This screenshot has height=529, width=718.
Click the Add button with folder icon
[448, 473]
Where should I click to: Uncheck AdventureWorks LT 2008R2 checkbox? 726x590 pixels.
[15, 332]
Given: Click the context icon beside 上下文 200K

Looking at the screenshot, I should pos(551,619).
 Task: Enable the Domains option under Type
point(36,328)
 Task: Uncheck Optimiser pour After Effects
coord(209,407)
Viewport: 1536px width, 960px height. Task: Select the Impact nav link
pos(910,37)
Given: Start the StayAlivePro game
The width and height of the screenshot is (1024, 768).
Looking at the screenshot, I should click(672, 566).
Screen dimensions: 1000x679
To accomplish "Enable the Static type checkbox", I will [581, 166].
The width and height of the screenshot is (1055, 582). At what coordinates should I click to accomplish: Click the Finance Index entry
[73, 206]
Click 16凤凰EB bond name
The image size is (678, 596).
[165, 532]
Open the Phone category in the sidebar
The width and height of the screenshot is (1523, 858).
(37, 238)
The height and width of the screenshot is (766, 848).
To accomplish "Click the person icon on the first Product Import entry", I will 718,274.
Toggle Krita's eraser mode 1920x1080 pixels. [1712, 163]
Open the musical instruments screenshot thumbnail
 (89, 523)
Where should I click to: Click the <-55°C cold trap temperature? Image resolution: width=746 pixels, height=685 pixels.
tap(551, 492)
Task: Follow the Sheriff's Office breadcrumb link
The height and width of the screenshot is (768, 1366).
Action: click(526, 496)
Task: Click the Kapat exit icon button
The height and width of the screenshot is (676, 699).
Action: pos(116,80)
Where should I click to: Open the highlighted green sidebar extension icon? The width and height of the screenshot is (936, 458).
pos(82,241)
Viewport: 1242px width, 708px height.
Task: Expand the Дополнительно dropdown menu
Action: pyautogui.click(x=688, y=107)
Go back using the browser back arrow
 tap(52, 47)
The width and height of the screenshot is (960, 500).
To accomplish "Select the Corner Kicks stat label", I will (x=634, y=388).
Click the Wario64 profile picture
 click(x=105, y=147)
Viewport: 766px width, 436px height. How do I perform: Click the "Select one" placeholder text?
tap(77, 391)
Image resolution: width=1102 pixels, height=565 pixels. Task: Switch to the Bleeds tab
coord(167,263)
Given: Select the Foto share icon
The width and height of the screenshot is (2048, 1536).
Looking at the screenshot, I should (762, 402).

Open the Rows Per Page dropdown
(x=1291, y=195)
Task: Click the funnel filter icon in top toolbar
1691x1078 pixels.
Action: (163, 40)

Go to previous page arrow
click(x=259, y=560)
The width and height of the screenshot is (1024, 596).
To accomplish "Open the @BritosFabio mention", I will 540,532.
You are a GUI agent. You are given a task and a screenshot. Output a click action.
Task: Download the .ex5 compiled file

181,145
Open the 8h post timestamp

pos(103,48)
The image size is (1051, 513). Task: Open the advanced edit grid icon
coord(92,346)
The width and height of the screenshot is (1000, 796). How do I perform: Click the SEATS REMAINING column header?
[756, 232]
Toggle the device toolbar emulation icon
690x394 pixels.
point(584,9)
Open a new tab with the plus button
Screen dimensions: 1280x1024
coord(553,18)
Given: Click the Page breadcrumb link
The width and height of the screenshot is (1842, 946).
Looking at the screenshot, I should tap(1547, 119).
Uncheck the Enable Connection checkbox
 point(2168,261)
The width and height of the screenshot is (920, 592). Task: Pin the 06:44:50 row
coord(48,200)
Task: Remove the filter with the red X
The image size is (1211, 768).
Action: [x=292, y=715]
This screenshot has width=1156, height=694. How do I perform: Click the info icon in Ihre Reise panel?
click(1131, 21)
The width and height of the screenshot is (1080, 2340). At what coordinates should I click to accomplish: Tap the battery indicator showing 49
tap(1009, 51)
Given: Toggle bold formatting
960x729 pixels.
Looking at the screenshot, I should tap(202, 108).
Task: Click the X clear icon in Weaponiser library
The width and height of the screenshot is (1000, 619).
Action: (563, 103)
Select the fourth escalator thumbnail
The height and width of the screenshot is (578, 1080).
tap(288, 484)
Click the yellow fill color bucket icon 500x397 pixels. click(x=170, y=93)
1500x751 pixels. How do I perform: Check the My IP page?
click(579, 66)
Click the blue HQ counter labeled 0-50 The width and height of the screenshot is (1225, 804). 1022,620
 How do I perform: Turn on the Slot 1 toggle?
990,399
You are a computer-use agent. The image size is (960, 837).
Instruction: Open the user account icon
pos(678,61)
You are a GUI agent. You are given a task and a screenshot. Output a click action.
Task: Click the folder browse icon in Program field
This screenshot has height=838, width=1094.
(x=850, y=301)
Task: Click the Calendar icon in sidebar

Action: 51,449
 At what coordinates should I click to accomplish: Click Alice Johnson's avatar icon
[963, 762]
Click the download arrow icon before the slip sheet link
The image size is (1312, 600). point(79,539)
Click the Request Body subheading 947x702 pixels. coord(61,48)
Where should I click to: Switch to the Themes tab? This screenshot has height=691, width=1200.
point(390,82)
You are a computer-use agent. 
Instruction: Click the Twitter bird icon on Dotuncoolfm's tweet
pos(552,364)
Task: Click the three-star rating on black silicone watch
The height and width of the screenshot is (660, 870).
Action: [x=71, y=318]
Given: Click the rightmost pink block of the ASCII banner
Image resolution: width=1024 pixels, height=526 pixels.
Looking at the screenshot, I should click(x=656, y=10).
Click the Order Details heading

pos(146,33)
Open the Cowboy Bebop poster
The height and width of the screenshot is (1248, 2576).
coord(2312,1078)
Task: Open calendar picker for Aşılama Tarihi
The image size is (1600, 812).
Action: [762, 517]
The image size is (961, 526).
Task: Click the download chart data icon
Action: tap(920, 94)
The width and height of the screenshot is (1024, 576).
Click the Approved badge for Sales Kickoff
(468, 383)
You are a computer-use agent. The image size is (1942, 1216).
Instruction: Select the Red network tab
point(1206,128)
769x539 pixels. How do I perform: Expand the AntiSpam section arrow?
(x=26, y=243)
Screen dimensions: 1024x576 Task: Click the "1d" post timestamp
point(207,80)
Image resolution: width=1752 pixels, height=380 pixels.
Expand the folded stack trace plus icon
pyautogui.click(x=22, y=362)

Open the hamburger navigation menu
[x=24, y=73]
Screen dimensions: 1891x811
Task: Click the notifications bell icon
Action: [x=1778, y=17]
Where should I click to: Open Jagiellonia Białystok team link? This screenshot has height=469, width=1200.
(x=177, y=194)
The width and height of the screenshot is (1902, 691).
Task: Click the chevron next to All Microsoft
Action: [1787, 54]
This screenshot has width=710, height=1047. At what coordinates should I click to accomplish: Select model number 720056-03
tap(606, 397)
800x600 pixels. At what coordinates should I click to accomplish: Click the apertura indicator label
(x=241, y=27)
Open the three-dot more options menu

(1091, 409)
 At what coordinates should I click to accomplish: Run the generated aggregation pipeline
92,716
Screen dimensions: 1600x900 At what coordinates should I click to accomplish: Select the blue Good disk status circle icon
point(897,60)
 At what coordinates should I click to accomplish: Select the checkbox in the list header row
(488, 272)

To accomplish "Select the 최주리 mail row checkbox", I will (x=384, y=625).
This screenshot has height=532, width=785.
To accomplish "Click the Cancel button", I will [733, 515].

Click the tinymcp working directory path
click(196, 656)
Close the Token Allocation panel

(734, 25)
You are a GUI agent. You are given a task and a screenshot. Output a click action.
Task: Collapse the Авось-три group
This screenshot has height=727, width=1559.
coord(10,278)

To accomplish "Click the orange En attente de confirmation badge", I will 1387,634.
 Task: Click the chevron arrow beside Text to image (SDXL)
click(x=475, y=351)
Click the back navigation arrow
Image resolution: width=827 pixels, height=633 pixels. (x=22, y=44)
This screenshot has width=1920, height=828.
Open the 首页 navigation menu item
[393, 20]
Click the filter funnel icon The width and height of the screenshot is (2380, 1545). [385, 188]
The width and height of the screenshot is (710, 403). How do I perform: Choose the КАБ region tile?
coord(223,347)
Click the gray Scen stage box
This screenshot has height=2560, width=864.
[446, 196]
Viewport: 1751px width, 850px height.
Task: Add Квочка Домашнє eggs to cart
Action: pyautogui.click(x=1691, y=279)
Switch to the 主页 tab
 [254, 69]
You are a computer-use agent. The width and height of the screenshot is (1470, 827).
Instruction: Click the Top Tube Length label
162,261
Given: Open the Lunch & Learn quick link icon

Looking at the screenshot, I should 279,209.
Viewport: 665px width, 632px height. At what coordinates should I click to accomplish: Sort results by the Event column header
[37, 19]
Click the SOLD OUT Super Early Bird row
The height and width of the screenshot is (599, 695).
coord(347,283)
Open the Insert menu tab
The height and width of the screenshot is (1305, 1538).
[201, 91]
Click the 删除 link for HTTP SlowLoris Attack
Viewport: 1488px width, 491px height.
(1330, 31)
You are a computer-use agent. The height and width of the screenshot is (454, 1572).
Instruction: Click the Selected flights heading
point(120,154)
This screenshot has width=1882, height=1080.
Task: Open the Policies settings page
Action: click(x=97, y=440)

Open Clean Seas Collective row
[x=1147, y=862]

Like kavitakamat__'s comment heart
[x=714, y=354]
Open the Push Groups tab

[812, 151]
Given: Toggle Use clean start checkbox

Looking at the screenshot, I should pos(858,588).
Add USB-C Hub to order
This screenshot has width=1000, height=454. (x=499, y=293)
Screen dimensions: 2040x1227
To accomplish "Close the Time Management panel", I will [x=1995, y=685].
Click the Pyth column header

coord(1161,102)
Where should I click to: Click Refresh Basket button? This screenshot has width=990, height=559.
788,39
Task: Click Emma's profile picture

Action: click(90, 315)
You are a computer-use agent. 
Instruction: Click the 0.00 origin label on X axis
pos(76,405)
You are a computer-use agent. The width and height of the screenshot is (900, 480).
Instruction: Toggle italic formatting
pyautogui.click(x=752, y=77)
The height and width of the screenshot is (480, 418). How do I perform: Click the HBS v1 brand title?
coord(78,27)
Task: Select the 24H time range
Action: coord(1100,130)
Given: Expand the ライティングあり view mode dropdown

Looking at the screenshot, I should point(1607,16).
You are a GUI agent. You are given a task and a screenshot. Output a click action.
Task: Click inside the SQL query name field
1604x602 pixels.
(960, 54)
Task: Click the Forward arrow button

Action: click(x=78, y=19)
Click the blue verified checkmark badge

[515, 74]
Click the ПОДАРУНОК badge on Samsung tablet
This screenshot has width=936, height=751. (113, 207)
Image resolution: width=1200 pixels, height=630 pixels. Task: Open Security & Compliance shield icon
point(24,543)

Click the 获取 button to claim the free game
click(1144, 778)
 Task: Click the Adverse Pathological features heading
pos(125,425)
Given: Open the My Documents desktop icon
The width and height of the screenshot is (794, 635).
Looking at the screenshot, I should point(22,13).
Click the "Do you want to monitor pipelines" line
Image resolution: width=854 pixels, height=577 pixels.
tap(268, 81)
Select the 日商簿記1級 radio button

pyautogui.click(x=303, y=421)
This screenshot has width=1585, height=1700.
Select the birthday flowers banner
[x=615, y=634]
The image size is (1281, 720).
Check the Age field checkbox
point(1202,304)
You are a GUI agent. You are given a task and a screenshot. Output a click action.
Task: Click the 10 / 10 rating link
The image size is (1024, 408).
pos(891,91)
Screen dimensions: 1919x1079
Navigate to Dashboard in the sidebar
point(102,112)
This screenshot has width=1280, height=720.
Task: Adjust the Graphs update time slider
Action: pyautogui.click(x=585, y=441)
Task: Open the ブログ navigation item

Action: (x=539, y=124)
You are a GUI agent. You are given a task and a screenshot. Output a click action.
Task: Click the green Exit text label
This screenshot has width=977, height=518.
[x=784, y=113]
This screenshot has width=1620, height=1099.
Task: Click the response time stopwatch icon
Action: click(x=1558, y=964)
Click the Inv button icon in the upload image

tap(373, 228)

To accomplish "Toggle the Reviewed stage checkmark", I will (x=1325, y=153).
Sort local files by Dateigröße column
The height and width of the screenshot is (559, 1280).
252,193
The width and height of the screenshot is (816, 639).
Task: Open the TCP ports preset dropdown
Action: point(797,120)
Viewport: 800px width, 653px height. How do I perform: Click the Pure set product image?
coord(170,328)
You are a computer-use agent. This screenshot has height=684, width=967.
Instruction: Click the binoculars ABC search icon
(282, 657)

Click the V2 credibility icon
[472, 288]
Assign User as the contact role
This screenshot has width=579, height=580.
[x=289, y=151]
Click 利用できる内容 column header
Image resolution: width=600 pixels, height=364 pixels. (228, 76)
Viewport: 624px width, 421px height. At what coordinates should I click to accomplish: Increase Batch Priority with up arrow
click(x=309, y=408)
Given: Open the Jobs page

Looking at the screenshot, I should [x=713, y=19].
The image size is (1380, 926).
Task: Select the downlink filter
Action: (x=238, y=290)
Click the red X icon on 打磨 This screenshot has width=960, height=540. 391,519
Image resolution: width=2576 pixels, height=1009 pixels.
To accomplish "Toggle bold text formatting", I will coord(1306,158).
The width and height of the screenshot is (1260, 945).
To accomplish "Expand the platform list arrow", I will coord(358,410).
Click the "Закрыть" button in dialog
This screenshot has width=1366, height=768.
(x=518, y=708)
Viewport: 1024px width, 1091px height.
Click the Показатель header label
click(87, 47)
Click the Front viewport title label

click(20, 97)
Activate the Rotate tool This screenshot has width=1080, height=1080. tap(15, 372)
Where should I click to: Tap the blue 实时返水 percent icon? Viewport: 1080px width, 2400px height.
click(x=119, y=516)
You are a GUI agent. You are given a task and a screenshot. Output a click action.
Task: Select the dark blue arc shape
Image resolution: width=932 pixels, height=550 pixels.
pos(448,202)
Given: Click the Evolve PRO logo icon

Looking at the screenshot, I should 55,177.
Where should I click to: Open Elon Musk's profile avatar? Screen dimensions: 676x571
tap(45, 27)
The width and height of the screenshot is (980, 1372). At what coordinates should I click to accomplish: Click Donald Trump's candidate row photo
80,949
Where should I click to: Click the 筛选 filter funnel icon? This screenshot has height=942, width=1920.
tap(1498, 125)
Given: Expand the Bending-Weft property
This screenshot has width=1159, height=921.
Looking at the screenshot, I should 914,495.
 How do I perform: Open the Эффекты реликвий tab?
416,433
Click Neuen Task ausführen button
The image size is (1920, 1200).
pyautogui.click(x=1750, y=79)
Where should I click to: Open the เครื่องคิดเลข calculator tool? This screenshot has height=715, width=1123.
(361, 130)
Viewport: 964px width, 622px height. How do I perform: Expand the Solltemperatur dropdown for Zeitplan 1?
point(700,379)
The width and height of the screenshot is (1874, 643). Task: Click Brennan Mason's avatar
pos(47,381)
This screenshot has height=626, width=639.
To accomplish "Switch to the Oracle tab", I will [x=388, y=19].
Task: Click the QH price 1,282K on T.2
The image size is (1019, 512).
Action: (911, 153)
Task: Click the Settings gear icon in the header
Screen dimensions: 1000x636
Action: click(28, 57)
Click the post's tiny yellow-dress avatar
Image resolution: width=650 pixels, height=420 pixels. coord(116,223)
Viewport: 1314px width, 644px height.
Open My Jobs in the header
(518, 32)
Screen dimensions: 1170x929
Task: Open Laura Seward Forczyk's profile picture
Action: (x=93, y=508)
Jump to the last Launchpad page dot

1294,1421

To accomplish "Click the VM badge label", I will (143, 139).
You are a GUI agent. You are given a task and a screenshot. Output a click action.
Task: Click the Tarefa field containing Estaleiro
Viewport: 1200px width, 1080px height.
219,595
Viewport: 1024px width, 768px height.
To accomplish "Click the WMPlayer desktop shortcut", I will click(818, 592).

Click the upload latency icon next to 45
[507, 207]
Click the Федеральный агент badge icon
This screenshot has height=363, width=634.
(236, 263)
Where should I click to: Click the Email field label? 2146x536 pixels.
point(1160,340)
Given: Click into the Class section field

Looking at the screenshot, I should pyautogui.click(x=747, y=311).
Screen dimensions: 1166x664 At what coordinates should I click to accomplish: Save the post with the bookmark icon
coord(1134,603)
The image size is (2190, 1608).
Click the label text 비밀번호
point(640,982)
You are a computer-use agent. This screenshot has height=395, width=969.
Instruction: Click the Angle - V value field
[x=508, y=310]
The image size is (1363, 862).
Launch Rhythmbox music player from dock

· · · ·

> **The task**
Rewrite the rows in the stretch from the line containing "The width and height of the screenshot is (980, 1372)." through the line containing "Image resolution: width=650", replacing "gear" with "cog" and leaving everything else unchanged.

> **Answer in full**
The width and height of the screenshot is (980, 1372). At what coordinates should I click to accomplish: Click Donald Trump's candidate row photo
80,949
Where should I click to: Click the 筛选 filter funnel icon? This screenshot has height=942, width=1920.
tap(1498, 125)
Given: Expand the Bending-Weft property
This screenshot has width=1159, height=921.
Looking at the screenshot, I should 914,495.
 How do I perform: Open the Эффекты реликвий tab?
416,433
Click Neuen Task ausführen button
The image size is (1920, 1200).
pyautogui.click(x=1750, y=79)
Where should I click to: Open the เครื่องคิดเลข calculator tool? This screenshot has height=715, width=1123.
(361, 130)
Viewport: 964px width, 622px height. How do I perform: Expand the Solltemperatur dropdown for Zeitplan 1?
point(700,379)
The width and height of the screenshot is (1874, 643). Task: Click Brennan Mason's avatar
pos(47,381)
This screenshot has height=626, width=639.
To accomplish "Switch to the Oracle tab", I will [x=388, y=19].
Task: Click the QH price 1,282K on T.2
The image size is (1019, 512).
Action: (911, 153)
Task: Click the Settings cog icon in the header
Screen dimensions: 1000x636
Action: click(28, 57)
Click the post's tiny yellow-dress avatar
Image resolution: width=650 pixels, height=420 pixels. coord(116,223)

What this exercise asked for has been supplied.